Dans La Bête en elles, les jeunes filles vont voir leur vie totalement transformée puisque le viol subi aura plusieurs graves conséquences physiques et psychologiques, laissant un lourd héritage à gérer après le rejet familial. Car comme dans les romans que j'ai cités, les parents refusent de voir l'évidence et sont incapables d'aider leur enfant qui est au désespoir. La plupart d'entre eux se soucient du « qu'en dira-t-on », des bonnes moeurs, de la religion. Les jeunes filles, habilement manipulées par le violeur se sentent coupables car l'homme leur a fait croire qu'elles l'avait séduit. Ainsi, les jeunes filles ne peuvent pas se confier, se libérer de ce qui leur est arrivé car les gens ne comprennent pas pourquoi elles « n'ont pas dit non », pourquoi elles n'ont pas porté plainte, pourquoi elles n'ont pas quitté l'appartement où le crime s'est passé, répété.
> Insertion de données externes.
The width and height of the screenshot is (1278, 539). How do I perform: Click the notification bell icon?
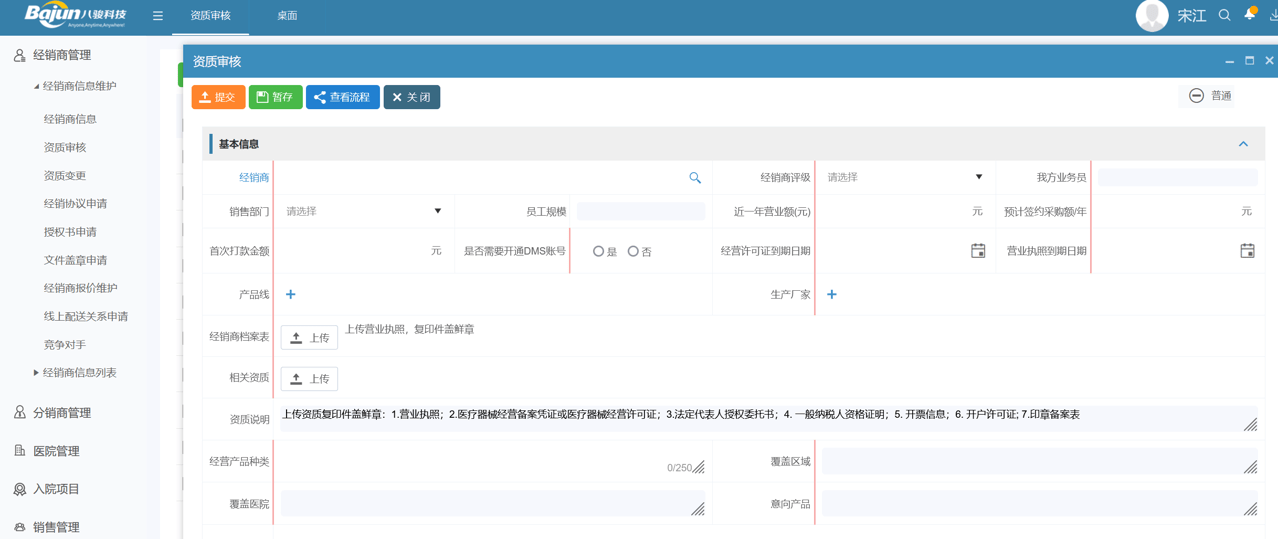pyautogui.click(x=1250, y=15)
Elles sont seules face aux insinuations, à l'incompréhension, à l'accusation.
Ce récit bouleversant expose la solitude des femmes face à la société. Il faut beaucoup de force à ces jeunes filles pour qu'elles continuent à vivre après de tels chocs, de tels rejets, de telles humiliations familiales. La « bête en elles » c'est toute la colère et la haine qui s'accumulent et les rongent de l'intérieur. Mais « la bête » peut aussi devenir, au fil du temps, une source d'énergie implacable pour avancer bâtir son avenir et gagner sa liberté, sans plus jamais se retourner.
Merci à Babelio et aux Editions Eyrolles pour m'avoir envoyé de bel ouvrage.